Fernande. 1.
Pour une drôle d'histoire c'est une drôle d'histoire. Lulu, - Lulu c'est mon mari -, Lulu donc, lui i' disait qu'ça s'rait pas bon pour l'commerce. Oui pa'c' qu'i' faut vous dire, le bartabac où c'est qu'ça s'est passé, ben les patrons c'est nous, Lulu et Fernande. Fernande c'est bibi. L'avait donc peur, mon homme, qu'ça fasse fuir la clientèle. Tu parles, un truc pareil ! Déjà qu'pour y arriver c'est pas facile, avec tous les frais, les impôts, les taxes... Si qu'vous seriez commerçant vous aussi, vous voiriez de quoi j'cause. Et nous en plus, les buralistes comme i' disent, c'est pas trop la joie en c'moment, vu qu'les fumeurs deviennent des bêtes noires, gibier à pourchasser, des qui nuisent à la santé d'autrui, et qu'le trou d'la sécu c'est eux, à cause du cancer et de l'infrac... enfin vous savez c'que j'veux dire ! Heureusement qu'on a les trucs à gratter. Ça, ça marche bien. Ça marche même de mieux en mieux, et qu'y en a toujours des nouveaux, et qu'les gens i's'plaignent qu'i' sont fauchés mais qu'ça les empêche pas d'gratter comm' des malades. Et pourtant c'est pas souvent qu'ça gagne,... ou alors pas gros,... ou c'est très rare,... pas chez nous en tout cas. Moi aussi j'gratte un peu d'temps en temps, mais c'est juste pour m'occuper, pour passer l'ennui... Donc le Lulu il était inquiet. Ne dormait plus, ça l'avait tout r'tourné. C'est pas bon pour nous qu'i' disait. Eh ben vous savez quoi ? Ç'a été tout l'contraire. Not' bartabac, l'est devenu un endroit qu'on l'visite. Et pas rien qu'les voisins, les gens du coin. Non ! On a même eu un couple de touristes l'autre jour, des angliches. Tout ce p'tit monde vient voir là où ç'a eu lieu. Comme i' dit monsieur Armand, Vous voyez, Fernande... Mais si, monsieur Armand, vous savez bien, çui-là qu'écrit. Enfin à c'qu'il paraît, moi j'ai jamais rien lu d'lui, d'ailleurs j'lis pas beaucoup, j'ai pas trop l'temps. Qu'est là tous les après-midi assis à la mêm' p'tit' table du fond là-bas dans l'coin. Un homme charmant, bien comme i' faut,... et pis qu'a d'l'instruction... Ah oui ! c'est vrai, zêtes pas du quartier. Vous voyez Fernande, qu'il dit monsieur Armand, c'est le début de la célébrité.

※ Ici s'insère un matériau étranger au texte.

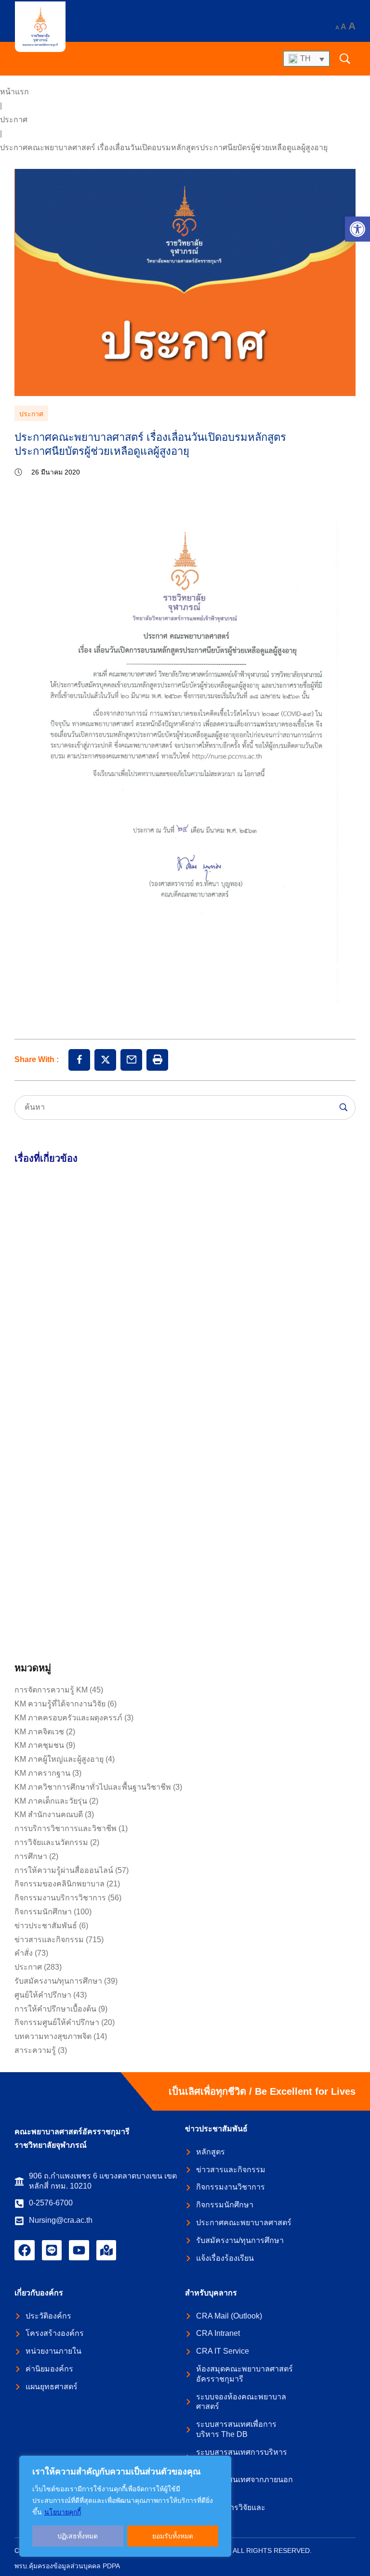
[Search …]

Ouais, que j'lui réponds, mais va bien falloir un jour qu'ça s'dégonfle. Et toc ! Pa'c' que moi j'ai pas ma langue dans ma poche ! Bon, faut quand même que j'vous raconte. Pour l'instant vous d'vez pas y comprendre grand chose.

à propos de

Quintette
Michel Thébault
2007

 

[Quintette : œuvre de musique d'ensemble, écrite pour cinq instruments ou cinq voix concertantes. (Le Petit Robert).]

Cinq voix, quatre parties (ou mouvements), donc vingt courts chapitres.
L'écriture s'essaie à être concertante, empruntant à la composition musicale certaines de ses techniques : exposition des thèmes, passages fugués, cadences des solistes.

La faible hypertextualité de l'œuvre relève d'un choix délibéré de l'auteur. Elle structure l'ensemble des lectures possibles, accordant au lecteur, pour la construction de son propre itinéraire, une liberté certaine mais néanmoins encadrée.
Chaque page contient deux liens. L'un, à la fin du texte, « suite », conduit à poursuivre la lecture sans changer de narrateur (même voix, mouvement suivant). L'autre, dans le corps du texte, permet le passage à un narrateur différent sans changer de partie (autre voix, même mouvement).

 

Le choix du narrateur initial parmi les cinq est aléatoire.